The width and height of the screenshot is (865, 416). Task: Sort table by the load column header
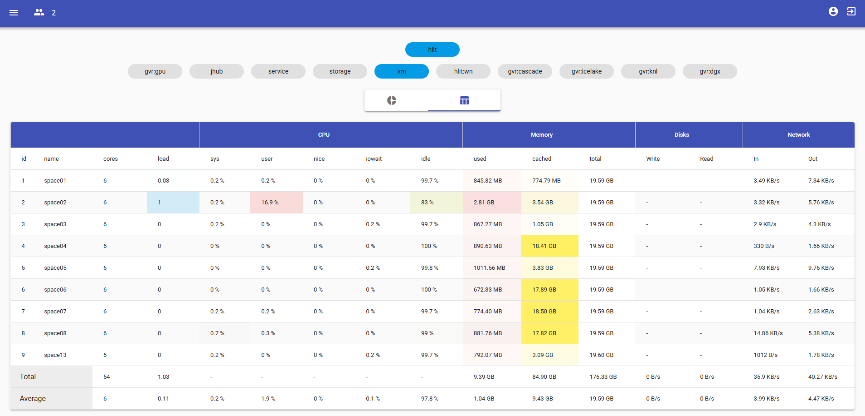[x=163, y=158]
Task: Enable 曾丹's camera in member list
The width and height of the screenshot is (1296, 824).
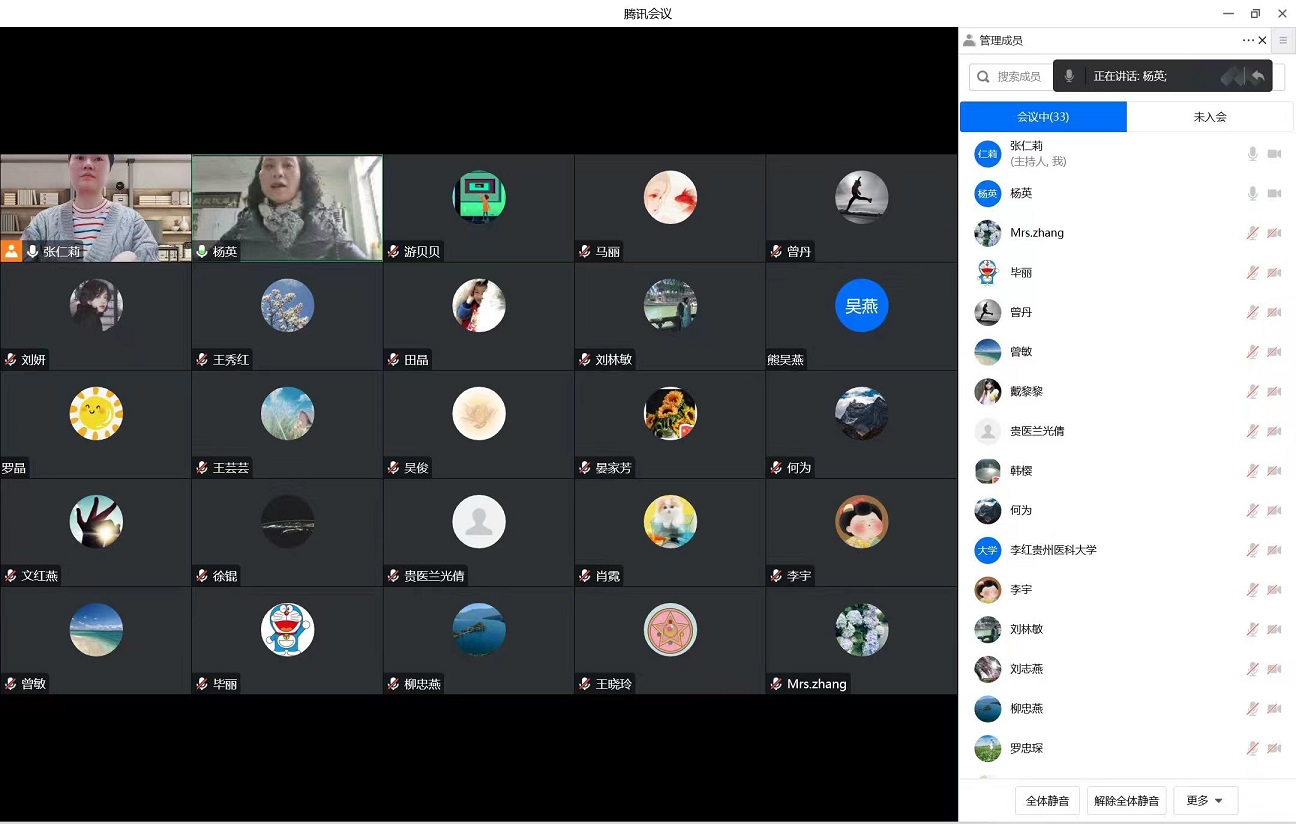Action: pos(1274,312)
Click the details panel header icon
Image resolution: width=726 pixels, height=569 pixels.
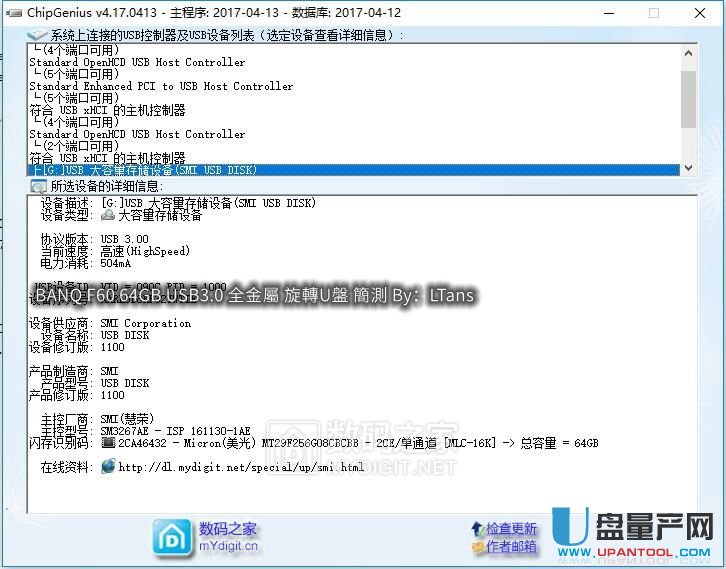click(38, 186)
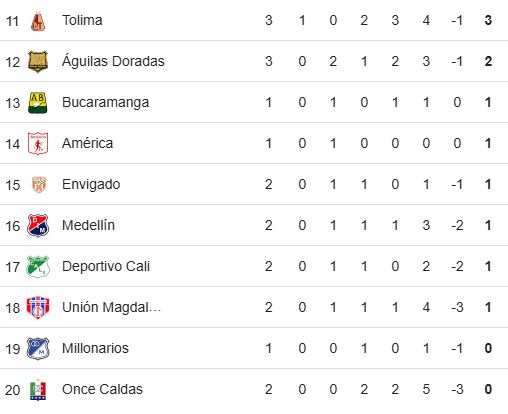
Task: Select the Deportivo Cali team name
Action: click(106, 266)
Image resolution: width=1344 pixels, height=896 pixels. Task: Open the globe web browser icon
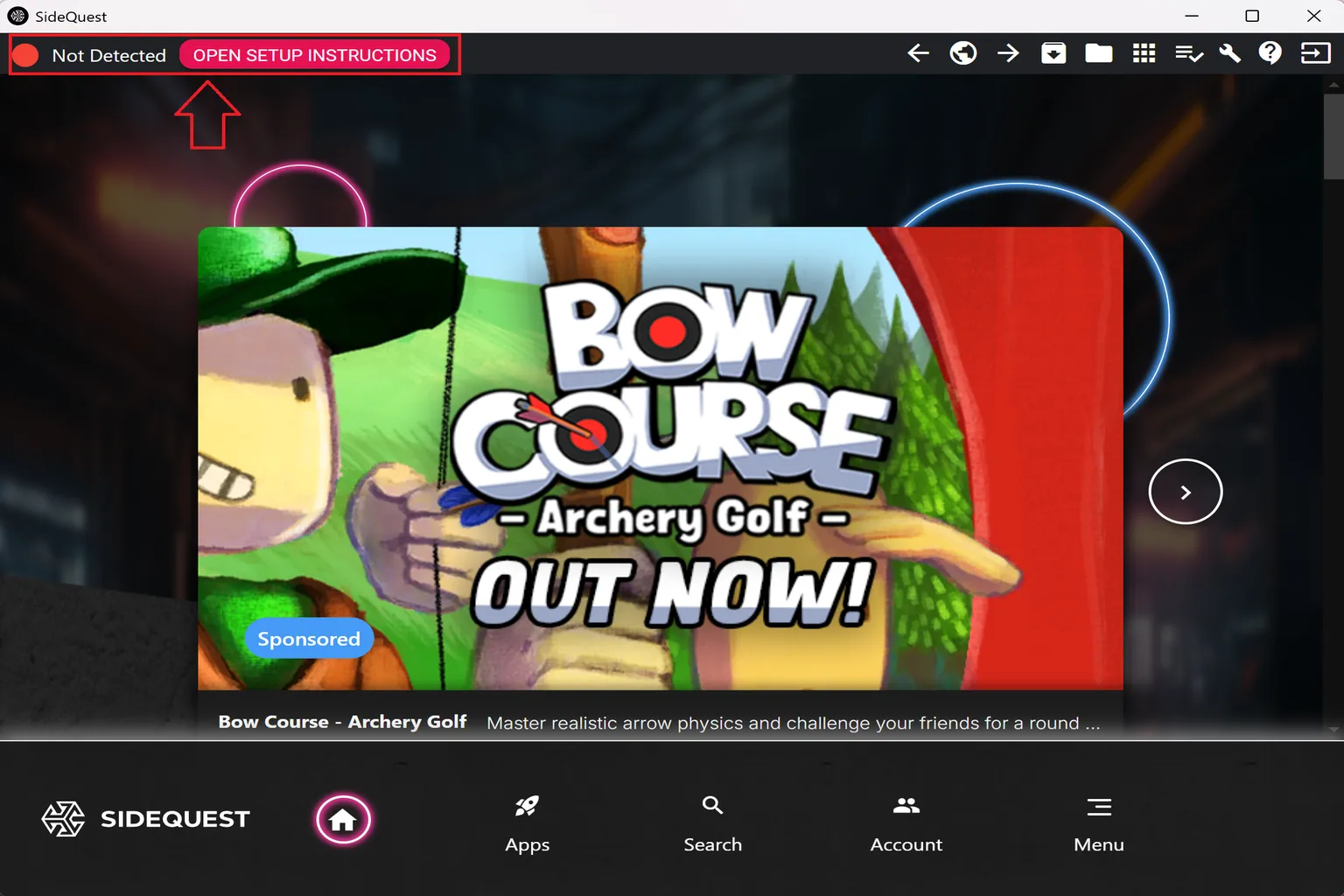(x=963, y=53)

- [The task]: Format each line of the material above as a string in a JSON list, one string per line and no blank lines, and omit the pictures.

- [Problem solution]:
[
  "The width and height of the screenshot is (865, 416). Task: Sort table by the load column header",
  "[x=163, y=158]",
  "Task: Enable 曾丹's camera in member list",
  "The width and height of the screenshot is (1296, 824).",
  "Action: pos(1274,312)",
  "Click the details panel header icon",
  "Image resolution: width=726 pixels, height=569 pixels.",
  "click(38, 186)",
  "Task: Select the Deportivo Cali team name",
  "Action: click(106, 266)",
  "Image resolution: width=1344 pixels, height=896 pixels. Task: Open the globe web browser icon",
  "(x=963, y=53)"
]